From the Catholic Encyclopedia

(Alias Reading).

Priest and martyr, b. at the Moor, Poulton-le-Fylde, Lancashire; executed at Lancaster 7 August, 1646. Educated at the English College, Valladolid, he was ordained and sent to England. On landing at Dover, he knelt down to thank God, which act, observed by the Governor of the Castle, was the cause of his apprehension and banishment. He returned again, and was soon afterwards apprehended near Standish, Lancashire; he had probably been chaplain at Standish Hall. On his way to Lancaster Castle he was lodged at the Old-Green-Man Inn near Claughton-on-Brock, and thence managed to escape, his keepers being drunk. He was found wandering in the fields by one Mr. Singleton of Broughton Tower (who had been warned in a dream to help him), and was assisted and sheltered by him. Arrested the third time, he was committed to Lancaster Castle, where he remained in close confinement for three years, once escaping, but recaptured.

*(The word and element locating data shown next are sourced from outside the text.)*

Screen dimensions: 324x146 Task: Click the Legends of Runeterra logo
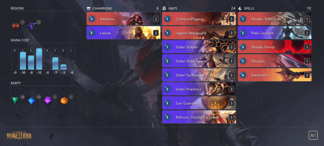19,135
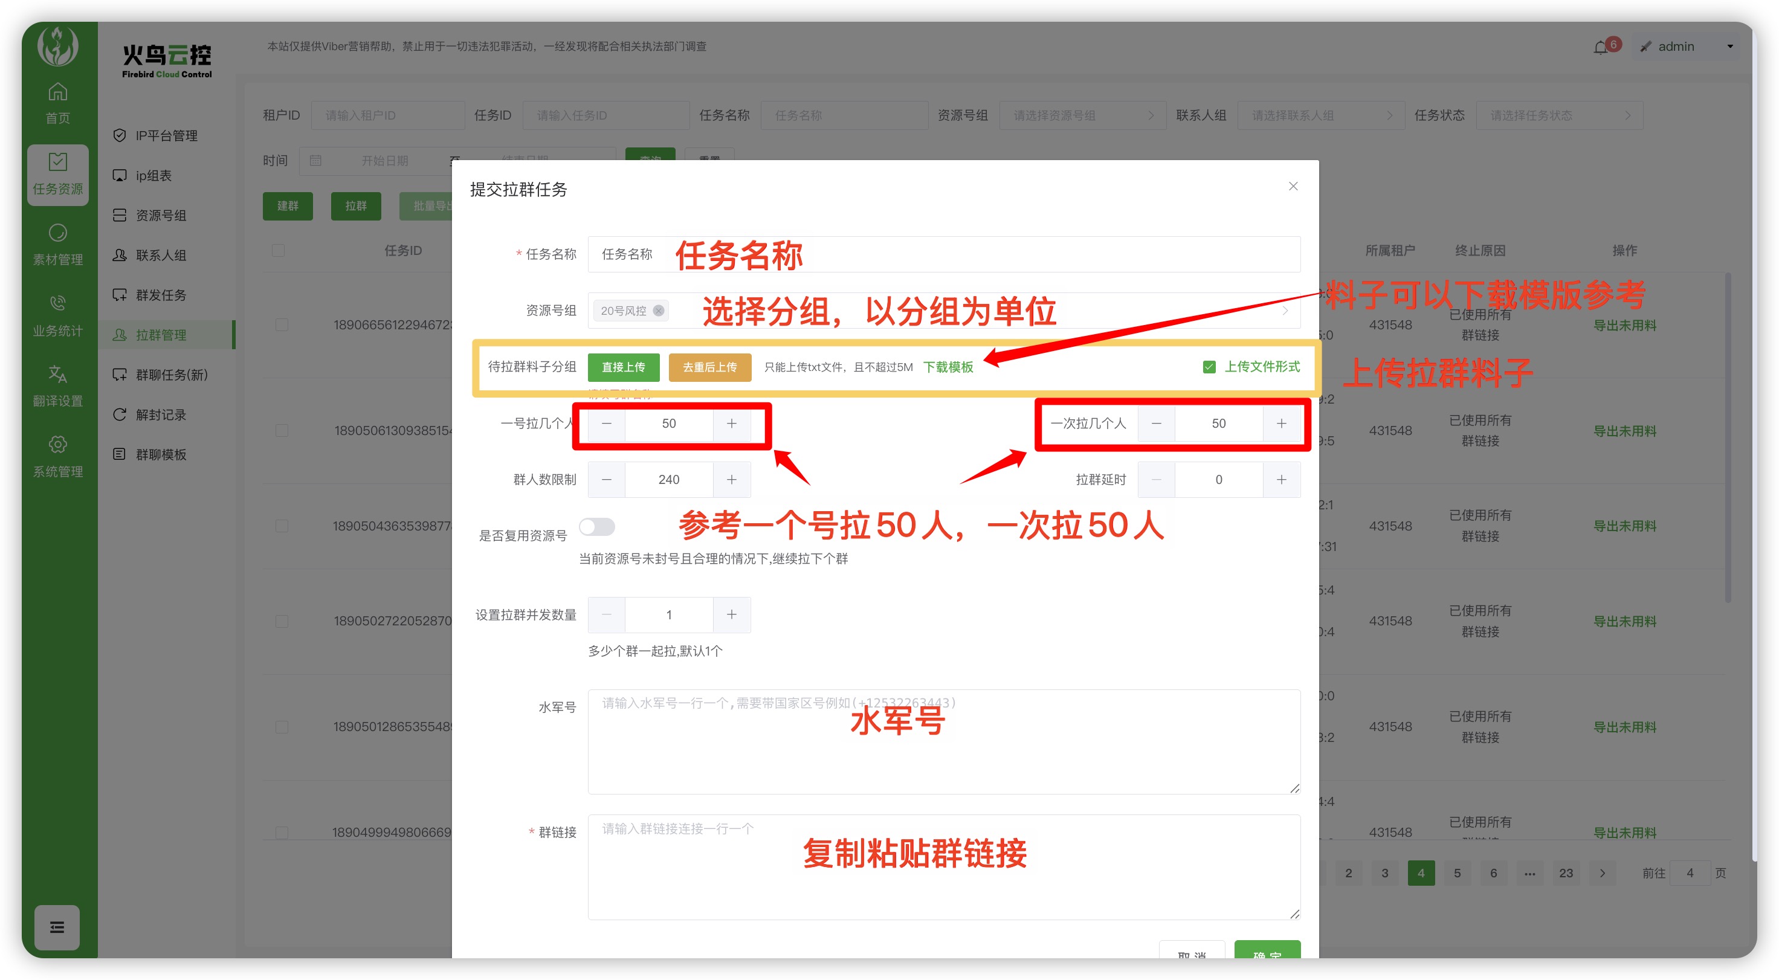Click the 下载模板 link
Viewport: 1779px width, 980px height.
point(948,367)
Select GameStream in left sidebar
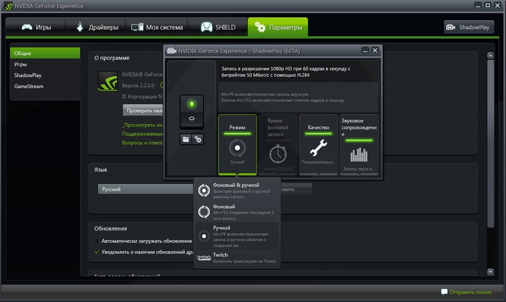 click(29, 87)
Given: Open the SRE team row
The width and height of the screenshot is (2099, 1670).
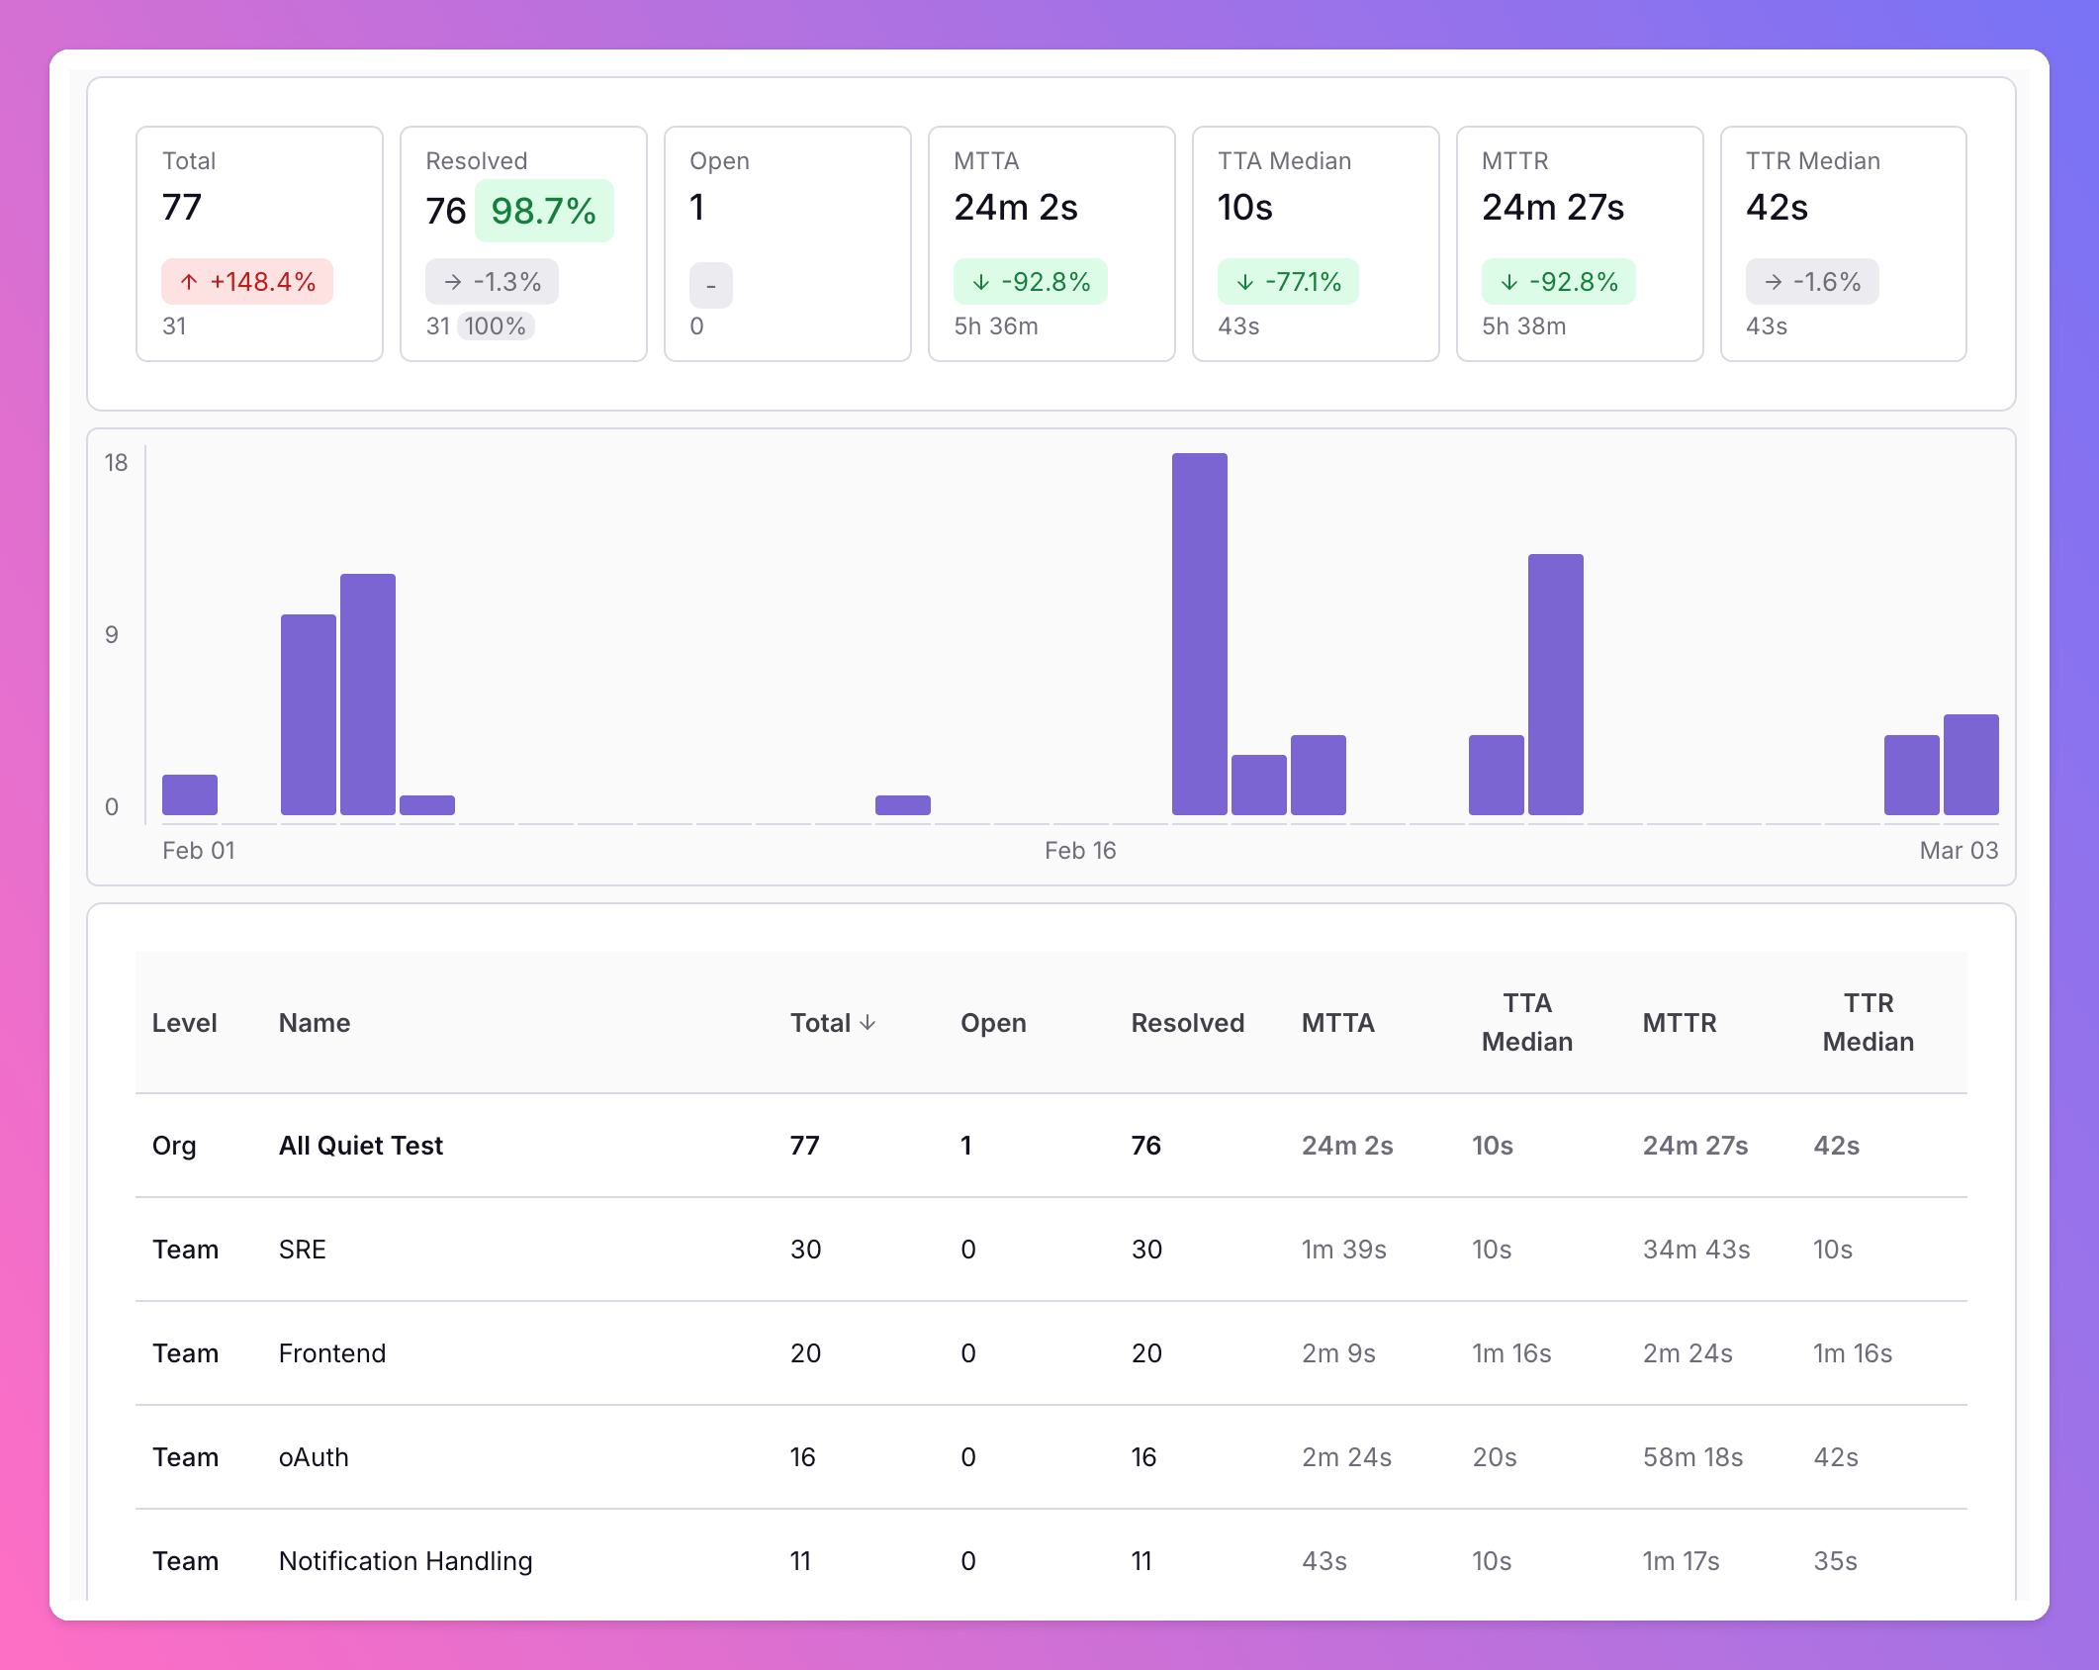Looking at the screenshot, I should coord(302,1249).
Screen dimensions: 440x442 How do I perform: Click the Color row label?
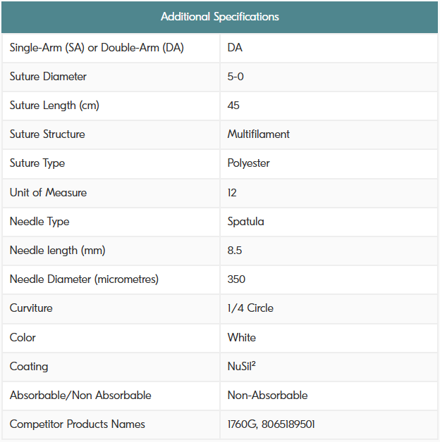pos(23,338)
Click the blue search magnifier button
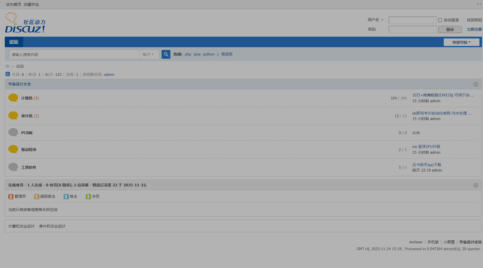 (x=166, y=54)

At his trial with two other priests, Whitaker and Woodcock, two apostates witnessed against him that he had administered the sacraments, and he was condemned to die. He suffered with great constancy, reconciling to the Church a felon executed with him, and encouraging his fellow-martyrs to die bravely. His conduct so enraged the persecutors that they urged the executioner to butcher him in a more than usually cruel and savage manner. An ode composed on his death is still extant.

Challoner, Memoirs (1750); Watson, Decacordon of ten Quodlibet Questions (1602); Gillow, Bibl. Dict. Eng. Cath. (London, 1885).